• **Your instructions**
Please locate each line in the data below that contains the word "Identify" and copy those lines out.
╭─ Extracted entries
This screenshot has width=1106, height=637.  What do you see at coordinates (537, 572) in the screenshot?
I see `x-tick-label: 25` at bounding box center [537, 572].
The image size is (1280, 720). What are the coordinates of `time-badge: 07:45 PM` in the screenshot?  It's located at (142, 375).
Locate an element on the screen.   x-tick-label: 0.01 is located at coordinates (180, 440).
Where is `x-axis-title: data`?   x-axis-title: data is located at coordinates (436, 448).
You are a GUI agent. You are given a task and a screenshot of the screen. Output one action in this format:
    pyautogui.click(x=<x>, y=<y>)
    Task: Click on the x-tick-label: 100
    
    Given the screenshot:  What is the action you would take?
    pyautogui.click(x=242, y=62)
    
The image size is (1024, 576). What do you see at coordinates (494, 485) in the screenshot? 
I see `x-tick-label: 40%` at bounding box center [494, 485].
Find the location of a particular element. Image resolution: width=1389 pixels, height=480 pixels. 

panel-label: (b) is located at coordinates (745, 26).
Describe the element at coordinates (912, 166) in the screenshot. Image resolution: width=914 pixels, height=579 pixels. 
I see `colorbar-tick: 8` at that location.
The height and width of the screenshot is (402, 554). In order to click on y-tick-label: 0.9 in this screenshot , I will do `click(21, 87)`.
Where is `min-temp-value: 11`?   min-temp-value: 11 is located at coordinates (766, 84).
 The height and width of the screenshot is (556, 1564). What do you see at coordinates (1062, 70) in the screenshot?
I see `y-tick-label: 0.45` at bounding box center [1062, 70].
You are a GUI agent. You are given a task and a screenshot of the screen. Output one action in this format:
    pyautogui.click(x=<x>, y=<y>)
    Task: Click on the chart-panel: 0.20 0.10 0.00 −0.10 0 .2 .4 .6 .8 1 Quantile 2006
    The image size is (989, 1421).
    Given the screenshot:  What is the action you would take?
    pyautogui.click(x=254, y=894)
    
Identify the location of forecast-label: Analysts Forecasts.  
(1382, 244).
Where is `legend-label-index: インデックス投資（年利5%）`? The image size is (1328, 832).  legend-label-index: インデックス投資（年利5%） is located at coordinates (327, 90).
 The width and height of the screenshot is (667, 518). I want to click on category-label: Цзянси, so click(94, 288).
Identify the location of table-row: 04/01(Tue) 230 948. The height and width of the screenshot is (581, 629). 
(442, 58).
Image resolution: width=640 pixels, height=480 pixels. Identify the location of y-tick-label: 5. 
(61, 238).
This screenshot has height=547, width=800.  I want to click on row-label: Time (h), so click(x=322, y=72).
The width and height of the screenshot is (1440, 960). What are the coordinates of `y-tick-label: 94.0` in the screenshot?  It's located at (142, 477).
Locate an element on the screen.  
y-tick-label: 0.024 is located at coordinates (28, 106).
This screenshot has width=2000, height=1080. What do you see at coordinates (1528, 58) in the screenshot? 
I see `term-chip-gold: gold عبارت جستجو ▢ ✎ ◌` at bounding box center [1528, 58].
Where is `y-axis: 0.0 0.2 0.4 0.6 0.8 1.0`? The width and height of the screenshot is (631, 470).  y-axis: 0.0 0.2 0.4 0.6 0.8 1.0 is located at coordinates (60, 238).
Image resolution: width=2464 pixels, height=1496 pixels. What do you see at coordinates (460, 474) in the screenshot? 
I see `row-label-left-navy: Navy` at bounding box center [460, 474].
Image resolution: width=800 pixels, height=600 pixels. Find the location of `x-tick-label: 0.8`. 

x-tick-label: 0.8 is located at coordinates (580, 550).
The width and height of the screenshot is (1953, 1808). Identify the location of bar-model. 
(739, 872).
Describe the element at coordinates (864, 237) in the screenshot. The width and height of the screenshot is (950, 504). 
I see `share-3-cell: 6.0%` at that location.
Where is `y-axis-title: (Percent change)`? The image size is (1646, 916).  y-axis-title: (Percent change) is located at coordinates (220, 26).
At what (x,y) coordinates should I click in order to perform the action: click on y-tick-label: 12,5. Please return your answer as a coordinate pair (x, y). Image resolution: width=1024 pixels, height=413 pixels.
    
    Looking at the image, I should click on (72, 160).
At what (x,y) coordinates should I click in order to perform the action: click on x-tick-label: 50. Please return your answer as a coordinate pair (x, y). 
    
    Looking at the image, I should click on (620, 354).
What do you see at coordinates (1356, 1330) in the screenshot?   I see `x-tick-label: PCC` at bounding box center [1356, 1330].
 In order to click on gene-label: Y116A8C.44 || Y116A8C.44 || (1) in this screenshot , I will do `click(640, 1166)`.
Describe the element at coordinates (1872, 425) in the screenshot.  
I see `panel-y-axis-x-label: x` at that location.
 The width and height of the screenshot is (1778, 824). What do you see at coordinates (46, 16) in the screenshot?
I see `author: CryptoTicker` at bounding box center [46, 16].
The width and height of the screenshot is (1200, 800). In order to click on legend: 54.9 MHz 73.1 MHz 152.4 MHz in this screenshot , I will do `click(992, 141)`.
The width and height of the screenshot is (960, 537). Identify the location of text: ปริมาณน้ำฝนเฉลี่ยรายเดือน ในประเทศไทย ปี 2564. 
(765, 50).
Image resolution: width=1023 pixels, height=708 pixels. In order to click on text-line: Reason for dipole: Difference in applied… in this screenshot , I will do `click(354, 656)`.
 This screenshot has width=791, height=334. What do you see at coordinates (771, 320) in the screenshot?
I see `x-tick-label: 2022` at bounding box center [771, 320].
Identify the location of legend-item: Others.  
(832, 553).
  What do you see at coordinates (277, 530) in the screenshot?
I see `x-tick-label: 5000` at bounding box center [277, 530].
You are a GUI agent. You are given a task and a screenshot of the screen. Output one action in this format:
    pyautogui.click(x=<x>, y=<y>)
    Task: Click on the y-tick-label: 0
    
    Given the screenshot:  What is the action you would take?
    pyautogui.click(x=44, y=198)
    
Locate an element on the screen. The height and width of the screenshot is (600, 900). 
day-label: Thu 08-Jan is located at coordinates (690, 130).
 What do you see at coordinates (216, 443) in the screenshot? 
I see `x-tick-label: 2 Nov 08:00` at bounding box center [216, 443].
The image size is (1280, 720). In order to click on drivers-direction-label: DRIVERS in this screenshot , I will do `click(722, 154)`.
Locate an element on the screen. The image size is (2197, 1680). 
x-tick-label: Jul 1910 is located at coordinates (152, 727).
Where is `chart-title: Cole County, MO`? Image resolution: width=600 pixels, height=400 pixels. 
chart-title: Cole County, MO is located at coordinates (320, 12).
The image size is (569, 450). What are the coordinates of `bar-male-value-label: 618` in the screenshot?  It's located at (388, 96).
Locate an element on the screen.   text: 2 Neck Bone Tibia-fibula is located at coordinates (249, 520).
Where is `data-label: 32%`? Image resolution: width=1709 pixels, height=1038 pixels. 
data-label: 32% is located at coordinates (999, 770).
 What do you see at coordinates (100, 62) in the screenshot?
╰─
• **Solution for this exercise**
Identify the location of forecast-label: Analysts Forecasts.  
Identify the location of table-row: 04/01(Tue) 230 948. The height and width of the screenshot is (581, 629). 
Image resolution: width=640 pixels, height=480 pixels. Identify the location of y-tick-label: 5. 
The width and height of the screenshot is (1953, 1808). Identify the location of bar-model. 
The width and height of the screenshot is (960, 537). Identify the location of text: ปริมาณน้ำฝนเฉลี่ยรายเดือน ในประเทศไทย ปี 2564. 
Identify the location of legend-item: Others.  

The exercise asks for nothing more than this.